Telling people to curb their consumption on the biggest shopping day of the year is like raging against baseball on opening day. Still, Keith Dunn spreads that message at shopping hot spots this Friday. "The primary tactic of capitalism is to convince people that their lives are empty and that they need all this stuff to be happy," Dunn says. "I want to tell people that they don't need any of that shit."

A few years ago, the 21-year-old activist embraced a simple lifestyle, favoring sunsets on the porch over television in the living room. Dunn, who calls himself a "neo-Buddhist renegade Daoist," says he used to ignore the social ills around him and "just focus on maintaining peace and joy." But when he read this month's issue of Adbusters (an anti-consumer magazine that looks like a design glossy but reads like Noam Chomsky), Dunn was struck by the way the magazine addressed economy and ecology without sounding dry or academic. Now, Dunn wants to live in a culture that cares. And, like a good bodhisattva (his comparison, not ours), he must enlighten others to reach that goal.

So he signed up to organize Kansas City's celebration of Buy Nothing Day, a worldwide day of anti-consumption demonstrations sponsored by Adbusters. Buy Nothing Days in other cities have included credit-card cut-ups, gift-making booths and Zen Santas who impart their own shopping wisdom.

On Friday, November 28, Dunn and friends hit places of commerce -- Wal-Mart, for example, or Best Buy. They want to get shoppers' attention with a protest called the Whirl-Mart.
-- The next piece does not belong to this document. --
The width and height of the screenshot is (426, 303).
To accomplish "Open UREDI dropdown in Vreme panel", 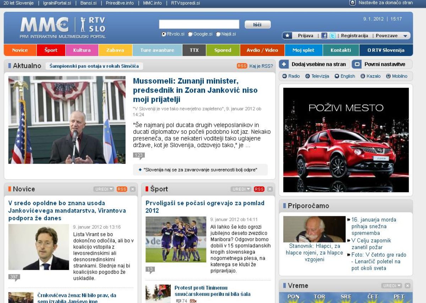I will click(x=392, y=286).
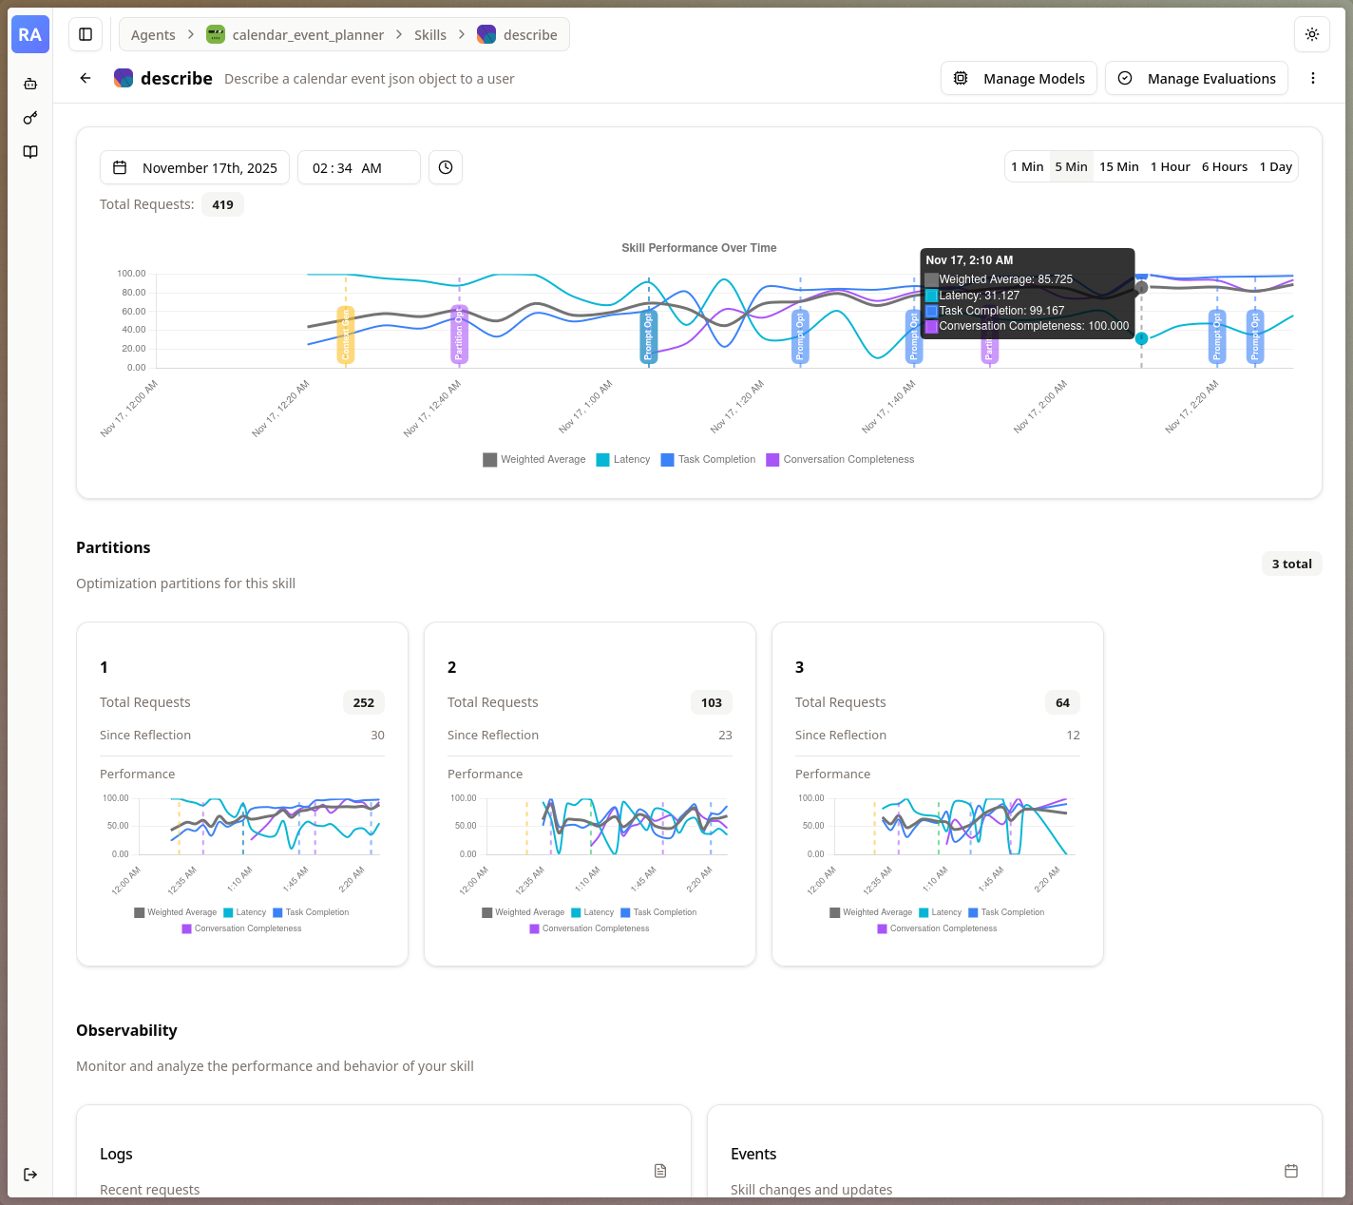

Shopper-stoppers enter stores with as big an army as possible, then circle around with empty shopping carts. "With fifty people shopping for nothing, it's quite a display," Dunn says. "We want to put ideas across without saying anything. There's no need to get into screaming matches with angry shoppers."

And if Kansas Citians still max out their credit cards on new televisions? Dunn won't be too bummed out. "I'll be happy just knowing that I did something," he says. "Even if it's just talking to somebody."